Yüksek kira bedelleri, yıllardır süregelen bir sorun olmasına rağmen, bu ekonomik çalkantılarla birlikte KOBİ'lerin nakit akışını olumsuz yönde etkiliyor. Ayrıca, temel hammadde fiyatlarının artması da birçok sektörde işletmelerin kapılarına kilit vurmasına neden oluyor. Bu süreç, özellikle turizm, tekstil ve gıda sektöründe kendini daha belirgin bir şekilde gösteriyor.

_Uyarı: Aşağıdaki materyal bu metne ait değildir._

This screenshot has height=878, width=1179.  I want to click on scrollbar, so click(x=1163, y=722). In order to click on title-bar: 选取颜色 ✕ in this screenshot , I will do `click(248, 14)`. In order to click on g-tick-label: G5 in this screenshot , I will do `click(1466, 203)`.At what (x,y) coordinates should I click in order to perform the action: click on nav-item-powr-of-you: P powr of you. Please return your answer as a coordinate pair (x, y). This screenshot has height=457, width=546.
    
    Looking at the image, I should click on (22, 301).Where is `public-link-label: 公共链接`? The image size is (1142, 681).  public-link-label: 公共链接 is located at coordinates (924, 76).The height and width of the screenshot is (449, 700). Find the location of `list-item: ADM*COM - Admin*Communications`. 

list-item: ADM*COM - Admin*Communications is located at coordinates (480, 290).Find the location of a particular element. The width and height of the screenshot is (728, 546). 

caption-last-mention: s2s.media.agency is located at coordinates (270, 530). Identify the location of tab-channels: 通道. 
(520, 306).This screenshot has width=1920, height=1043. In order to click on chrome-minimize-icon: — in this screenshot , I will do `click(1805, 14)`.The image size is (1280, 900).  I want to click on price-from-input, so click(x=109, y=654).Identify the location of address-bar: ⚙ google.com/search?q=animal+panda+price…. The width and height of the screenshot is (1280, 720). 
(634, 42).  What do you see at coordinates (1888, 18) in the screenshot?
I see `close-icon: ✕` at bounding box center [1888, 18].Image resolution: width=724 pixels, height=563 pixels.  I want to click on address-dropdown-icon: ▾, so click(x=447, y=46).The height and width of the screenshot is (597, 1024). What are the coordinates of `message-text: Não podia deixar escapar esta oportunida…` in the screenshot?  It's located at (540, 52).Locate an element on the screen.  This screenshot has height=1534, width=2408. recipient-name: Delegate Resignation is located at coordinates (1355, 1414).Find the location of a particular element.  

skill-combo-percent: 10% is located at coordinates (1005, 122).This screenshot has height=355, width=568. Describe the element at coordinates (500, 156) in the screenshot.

Kapanan şirketler, sadece istihdam kaybına yol açmakla kalmıyor, aynı zamanda tedarik zincirinin de zarar görmesine sebep oluyor.
Ekonomik sorunların artmasıyla birlikte firmanın kapanmasına neden olan bu şartların iyileştirilmesine yönelik çeşitli öneriler gündeme gelmeye başladı. Devletin, özellikle kapanan ya da zor durumda olan işletmelere yönelik destek mekanizmalarını güçlendirmesi gerektiği ifade ediliyor. Özellikle KOSGEB ve diğer kamu kurumları aracılığıyla sağlanan destek programları, işletmelerin ayakta kalmasına yardımcı olabilir. Ayrıca, vergi indirimleri ve kredi destekleri gibi teşviklerin hızlandırılması, girişimcilerin yaratıcılığını artıracak ve yeni iş alanları açmasına olanak tanıyacaktır.
Sonuç olarak, Türkiye’de kapanan şirket sayısının artması, ekonomik açıdan endişe verici bir durumu ortaya koyuyor. Ancak alınacak önlemler ve uygun destek mekanizmaları ile bu durumu düzeltmek mümkün. İşletmelerin sürdürülebilirliği için devletin aktif rol alması, hem ekonominin toparlanmasına yardım edecek hem de istihdamın korunmasını sağlayacaktır. Şimdi tüm gözler ekonomik politikalarda ve alınacak tedbirlerde. Bekleyip görmek, iş dünyası için elbette hayati önem taşımaktadır.